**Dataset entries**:
• • • •

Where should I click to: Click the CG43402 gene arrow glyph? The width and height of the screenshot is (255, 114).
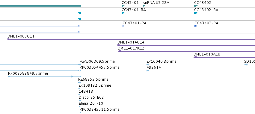pos(196,6)
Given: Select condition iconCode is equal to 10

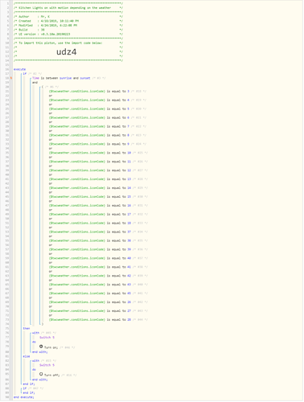Looking at the screenshot, I should [90, 153].
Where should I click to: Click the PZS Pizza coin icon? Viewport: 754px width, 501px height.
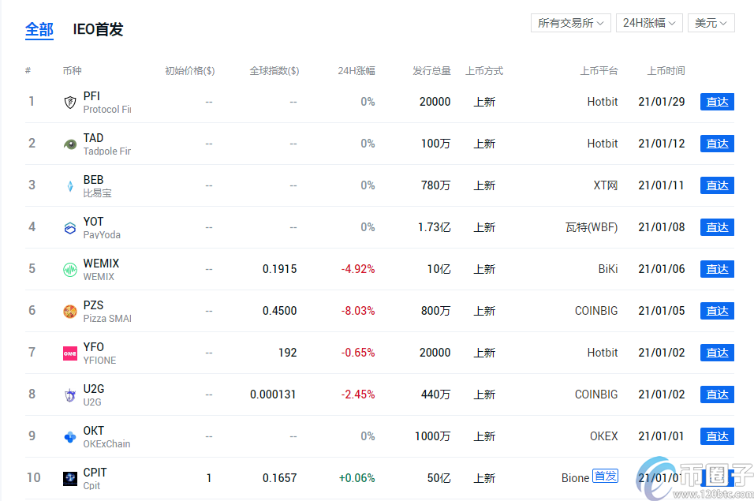coord(70,312)
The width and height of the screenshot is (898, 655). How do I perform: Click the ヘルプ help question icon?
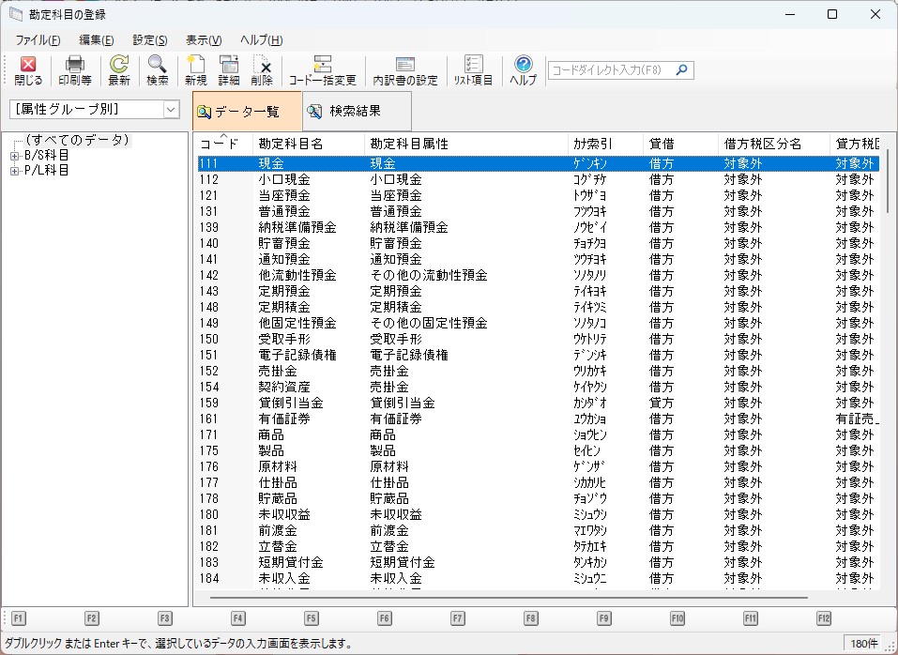pos(524,70)
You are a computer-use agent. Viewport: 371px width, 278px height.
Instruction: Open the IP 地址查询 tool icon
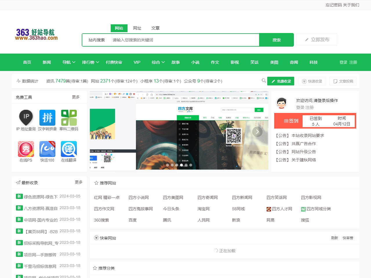pos(26,118)
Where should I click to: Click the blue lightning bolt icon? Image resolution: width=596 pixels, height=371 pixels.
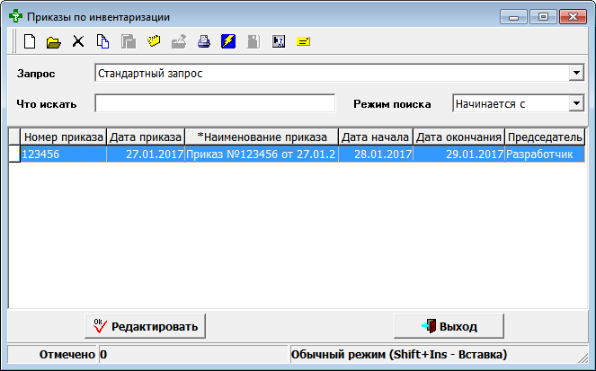coord(228,41)

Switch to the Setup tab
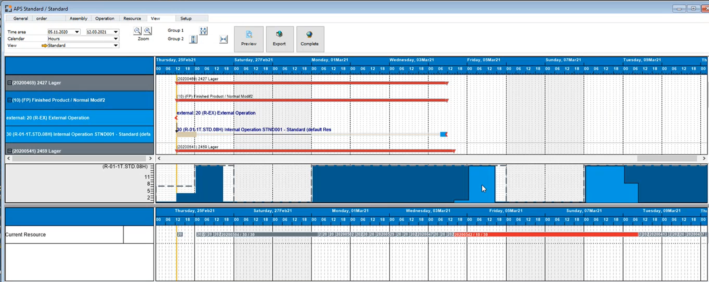click(186, 18)
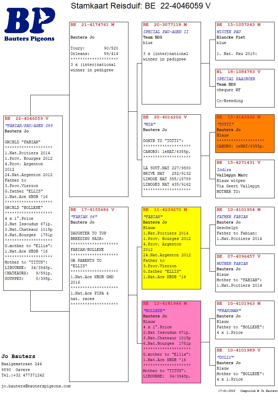The width and height of the screenshot is (278, 400).
Task: Select the pink "BOLLEKE" pedigree box
Action: (x=171, y=342)
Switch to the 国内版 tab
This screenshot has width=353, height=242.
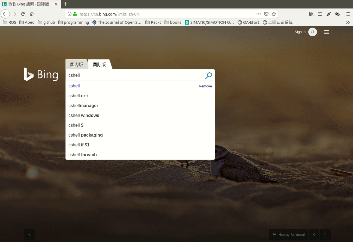[77, 64]
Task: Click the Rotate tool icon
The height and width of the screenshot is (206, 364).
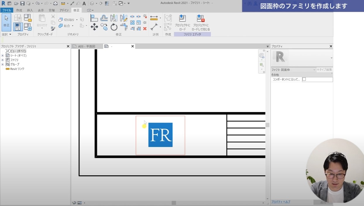Action: [114, 27]
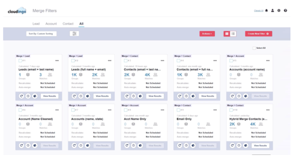Click the notifications bell icon

point(267,11)
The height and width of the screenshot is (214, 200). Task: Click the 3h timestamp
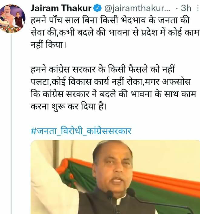coord(186,8)
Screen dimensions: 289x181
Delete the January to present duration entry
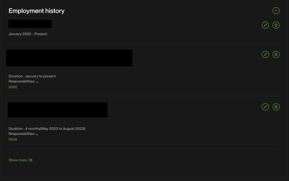[276, 54]
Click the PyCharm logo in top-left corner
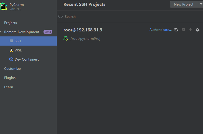The height and width of the screenshot is (134, 203). pos(4,6)
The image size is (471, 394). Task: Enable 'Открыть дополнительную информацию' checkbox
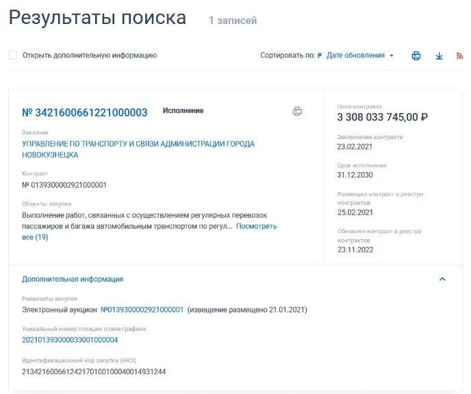[x=12, y=55]
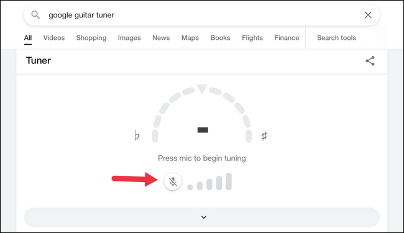Click the note dash indicator in the gauge center
404x233 pixels.
tap(203, 130)
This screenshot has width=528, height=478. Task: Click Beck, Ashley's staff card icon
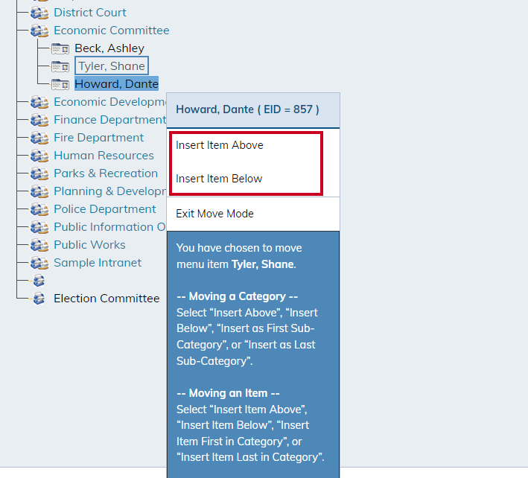[60, 48]
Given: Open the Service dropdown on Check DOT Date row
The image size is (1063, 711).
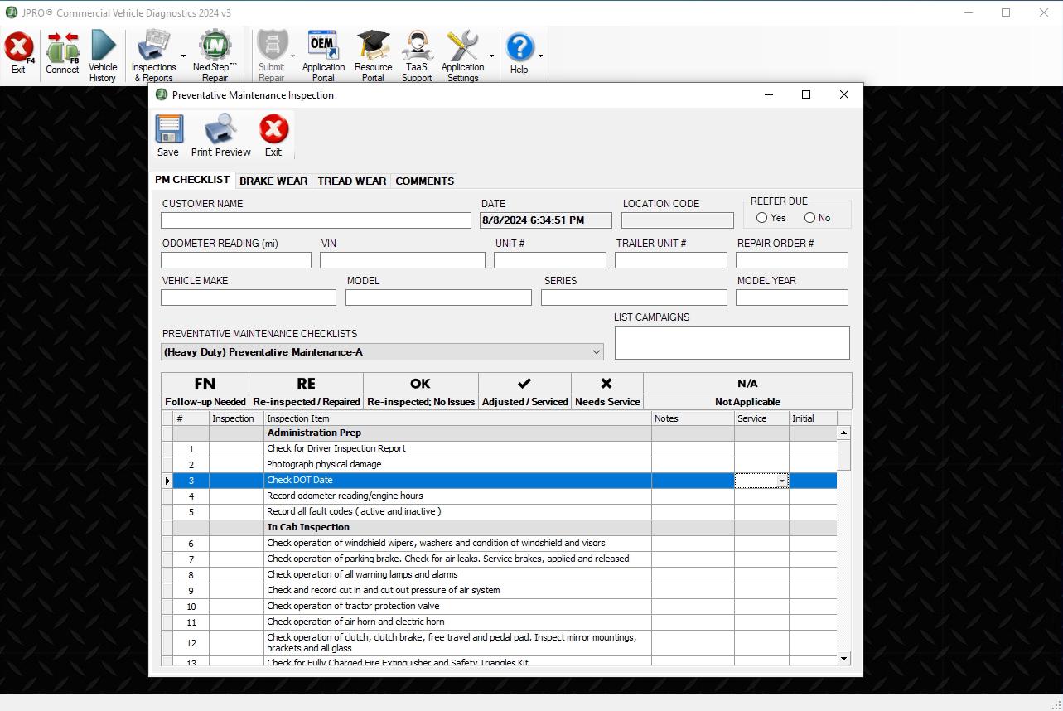Looking at the screenshot, I should tap(780, 481).
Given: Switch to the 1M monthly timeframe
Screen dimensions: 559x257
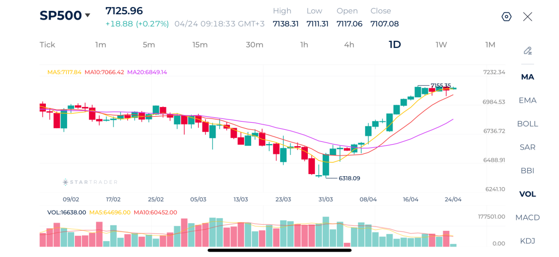Looking at the screenshot, I should coord(490,45).
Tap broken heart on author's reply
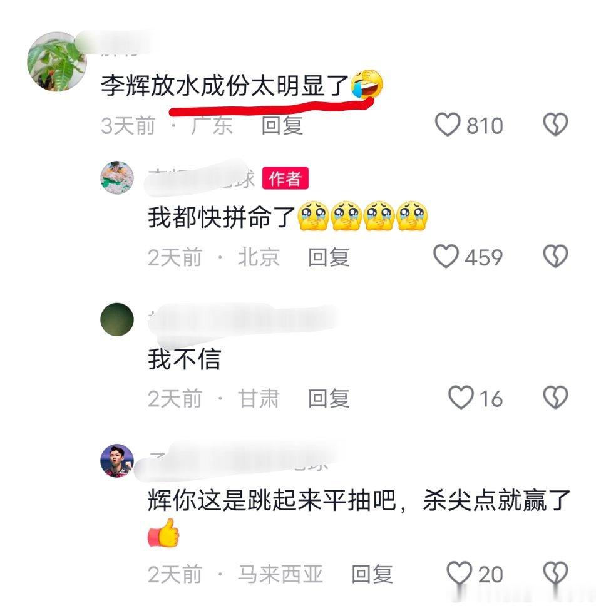 point(555,256)
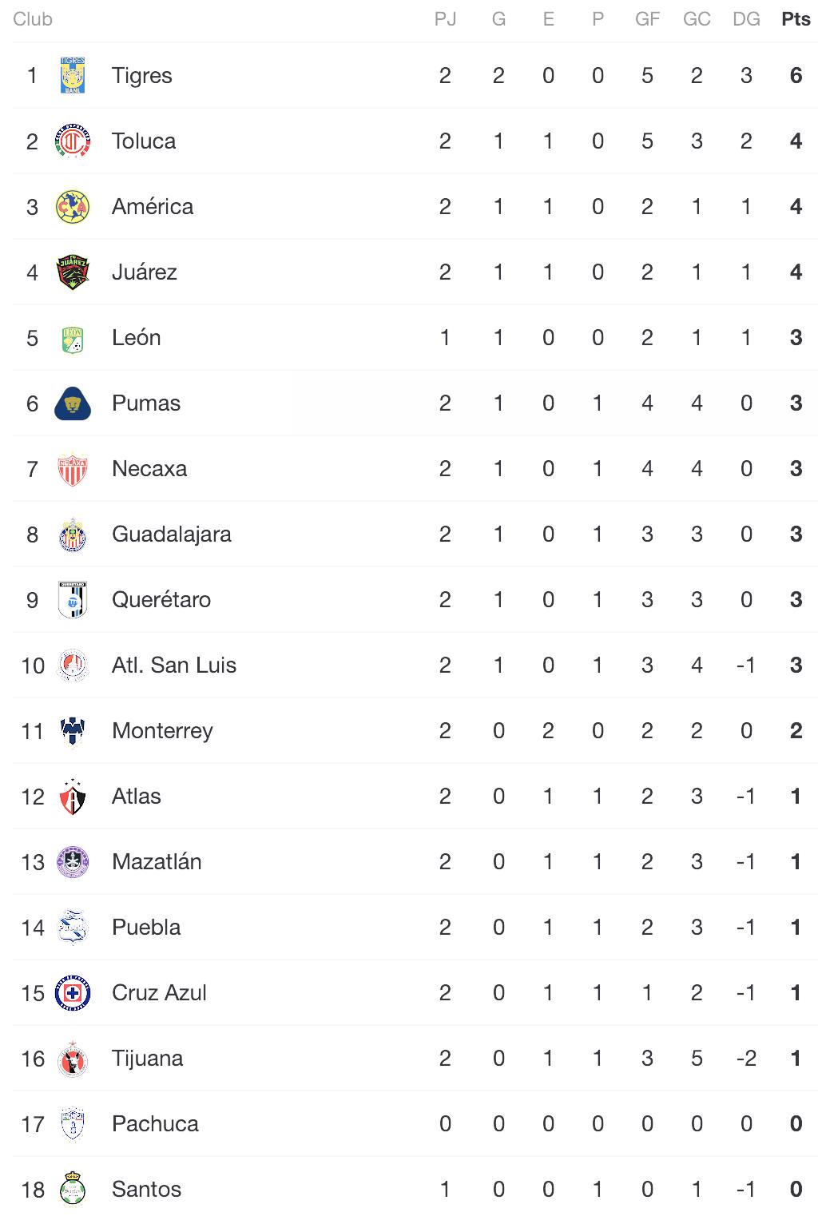818x1224 pixels.
Task: Click the Pachuca club crest icon
Action: coord(73,1124)
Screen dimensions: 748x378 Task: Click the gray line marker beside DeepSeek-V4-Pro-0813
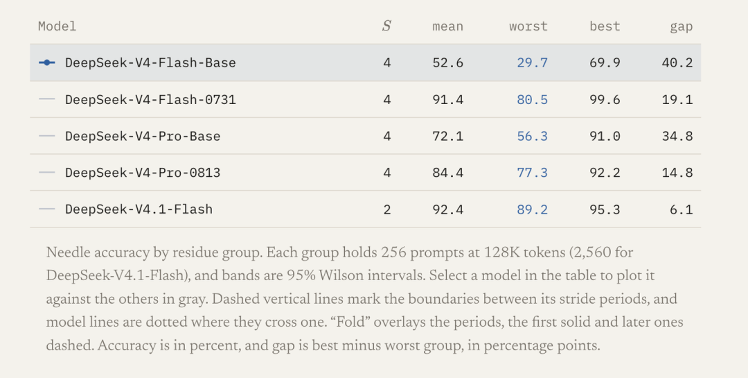47,172
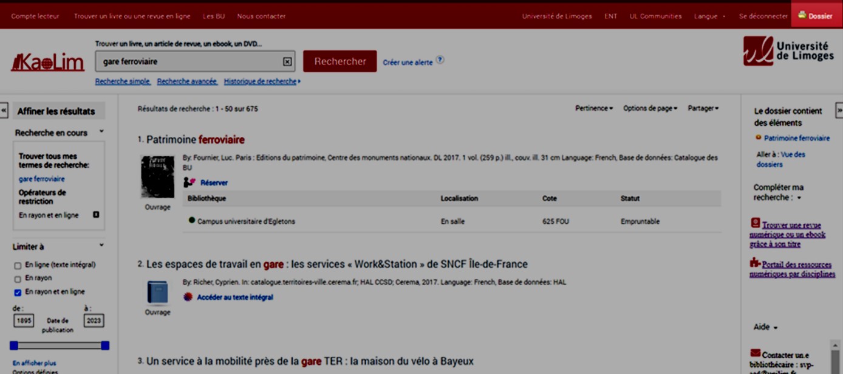Open the Pertinence sort dropdown

click(593, 108)
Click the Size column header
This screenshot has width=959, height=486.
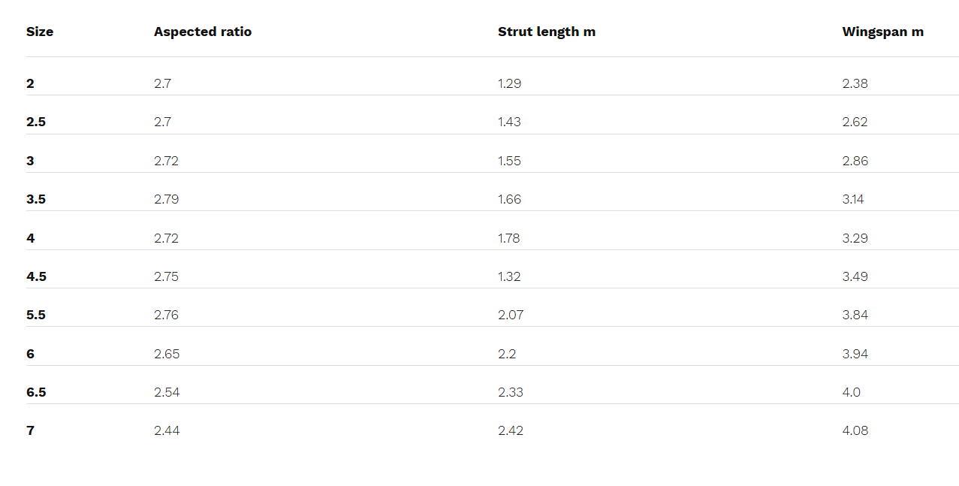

• • • •

**Work order**:
Print all entries exactly; skip the pictures.

**Task result**:
Where should I click to: Click the CG43402 gene arrow glyph? The width and height of the screenshot is (255, 114).
pos(196,6)
Given: Select condition iconCode is equal to 10

Looking at the screenshot, I should [90, 153].
Where should I click to: Click the PZS Pizza coin icon? Viewport: 754px width, 501px height.
coord(70,312)
The width and height of the screenshot is (898, 655). How do I perform: Click the ヘルプ help question icon?
pos(524,70)
You are a computer-use agent. Viewport: 371px width, 278px height.
Instruction: Open the IP 地址查询 tool icon
pos(26,118)
Where should I click to: Click the blue lightning bolt icon? Image resolution: width=596 pixels, height=371 pixels.
coord(228,41)

Switch to the Setup tab
click(186, 18)
The width and height of the screenshot is (278, 400).
Task: Select the pink "BOLLEKE" pedigree box
Action: (x=171, y=342)
Switch to the 国内版 tab
This screenshot has width=353, height=242.
[77, 64]
Task: Click the Rotate tool icon
The height and width of the screenshot is (206, 364).
Action: [114, 27]
Click the notifications bell icon

point(267,11)
The height and width of the screenshot is (214, 200). Task: Click the 3h timestamp
coord(186,8)
Screen dimensions: 289x181
Delete the January to present duration entry
[276, 54]
Click the PyCharm logo in top-left corner
The height and width of the screenshot is (134, 203). pos(4,6)
The image size is (471, 394). Task: Enable 'Открыть дополнительную информацию' checkbox
[x=12, y=55]
Click the note dash indicator in the gauge center
404x233 pixels.
tap(203, 130)
This screenshot has width=528, height=478. Task: Click Beck, Ashley's staff card icon
[60, 48]
Given: Open the Service dropdown on Check DOT Date row
The image size is (1063, 711).
Looking at the screenshot, I should tap(780, 481).
Given: Switch to the 1M monthly timeframe
Screen dimensions: 559x257
Looking at the screenshot, I should coord(490,45).
Tap broken heart on author's reply
 point(555,256)
818x1224 pixels.
Task: Click the Pachuca club crest icon
Action: coord(73,1124)
Screen dimensions: 748x378 Task: Click the gray line marker beside DeepSeek-V4-Pro-0813
47,172
Open the Pertinence sort dropdown

click(593, 108)
Click the Size column header
This screenshot has width=959, height=486.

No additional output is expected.